Language of document :

Verzoek om een prejudiciële beslissing ingediend door de Lietuvos Aukščiausiasis Teismas (Litouwen) op 1 februari 2024 – UAB „EM SYSTEM”/ AB SEB bankas en AS „Citadele banka” Lietuvos filialas

(Zaak C-84/24, EM SYSTEM)

Procestaal: Litouws

Verwijzende rechter

Lietuvos Aukščiausiasis Teismas

Partijen in het hoofdgeding

Verzoekende partij: UAB „EM SYSTEM”

Verwerende partijen: AB SEB bankas, AS „Citadele banka” Lietuvos filialas

Prejudiciële vragen

Dienen artikel 2, leden 1 en 2, van verordening (EG) nr. 765/20061 aldus worden uitgelegd dat, wanneer vaststaat dat een in bijlage I bij de verordening genoemde persoon precies 50 % van de aandelen in een vennootschap bezit, wordt verondersteld dat de tegoeden van de vennootschap eigendom zijn van, in het bezit zijn van of onder zeggenschap staan van de in bijlage I bij de verordening genoemde entiteit?

Kan in een procedure voor de nationale rechter, zoals die in het hoofdgeding aan de orde is, waarin een vennootschap wier tegoeden zijn bevroren omdat precies 50 % van haar aandelen in het bezit zijn van een persoon die is genoemd in bijlage I bij verordening nr. 765/2006 de rechter verzoekt de banken als verweersters te gelasten de overeenkomsten voor het beheer van een bankrekening na te komen waardoor die vennootschap zonder beperkingen toegang heeft tot de tegoeden op haar bankrekeningen, de betrokken vennootschap het besluit van de bank om haar tegoeden te bevriezen aanvechten met het argument dat haar tegoeden niet worden gebruikt door of ten behoeve van een persoon die is genoemd in bijlage I bij die verordening?

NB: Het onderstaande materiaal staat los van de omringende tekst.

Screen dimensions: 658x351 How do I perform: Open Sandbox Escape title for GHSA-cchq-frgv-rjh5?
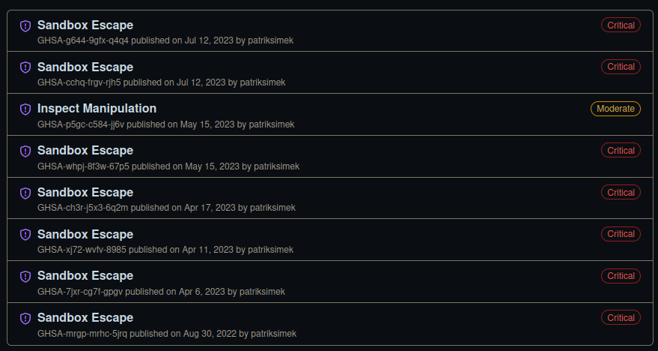[85, 67]
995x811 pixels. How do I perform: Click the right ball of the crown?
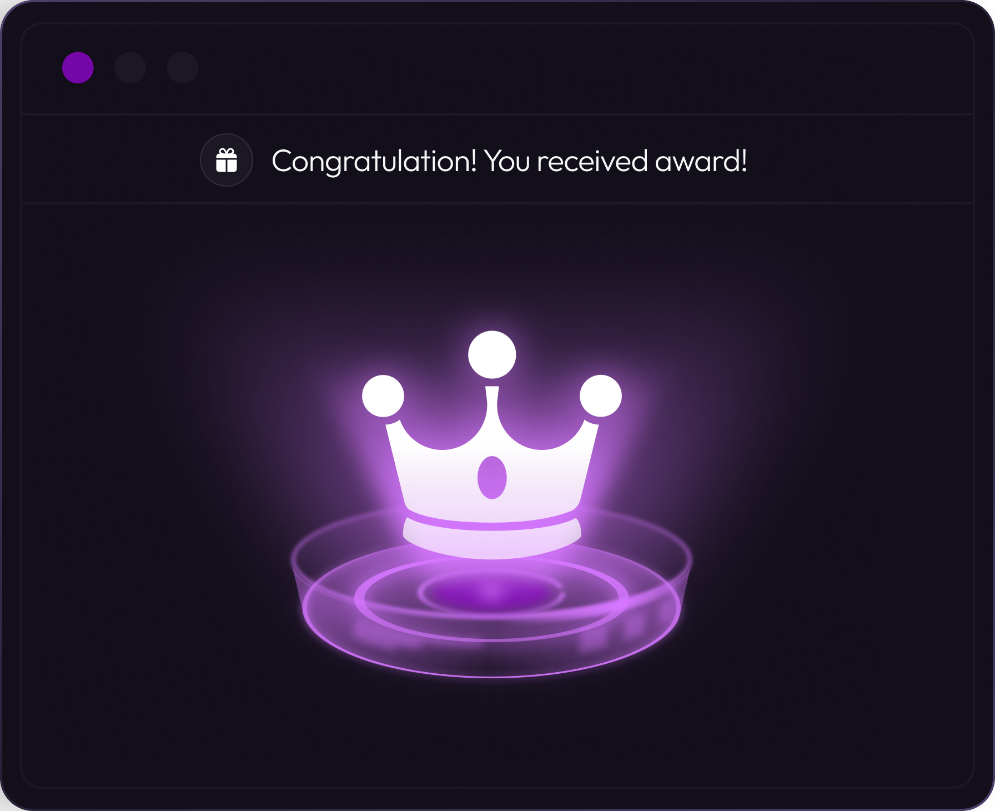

Indien de tweede vraag bevestigend wordt beantwoord, aan de hand van welke criteria moet de nationale rechter bij wie een dergelijke procedure aanhangig is beoordelen of de tegoeden niet door of ten behoeve van een in bijlage I bij verordening nr. 765/2006 genoemde persoon worden gebruikt? Kunnen omstandigheden zoals (1) het feit dat het vermogen van de vennootschap is gescheiden van dat van haar aandeelhouders, (2) het feit dat de directeur van de vennootschap (en niet de in bijlage I bij de verordening genoemde persoon) namens de vennootschap handelt, en (3) het feit dat alleen de directeur van de vennootschap toegang heeft tot de bankrekeningen van de vennootschap, worden geacht uit te sluiten dat de tegoeden van de vennootschap worden gebruikt ten behoeve van een in bijlage I bij de verordening genoemde persoon wiens deelneming in de vennootschap precies 50 % bedraagt?

____________

1 Verordening (EG) nr. 765/2006 van de Raad van 18 mei 2006 betreffende beperkende maatregelen met het oog op de situatie in Belarus en de betrokkenheid van Belarus bij de Russische agressie tegen Oekraïne (PB L 134, 2006, blz. 1).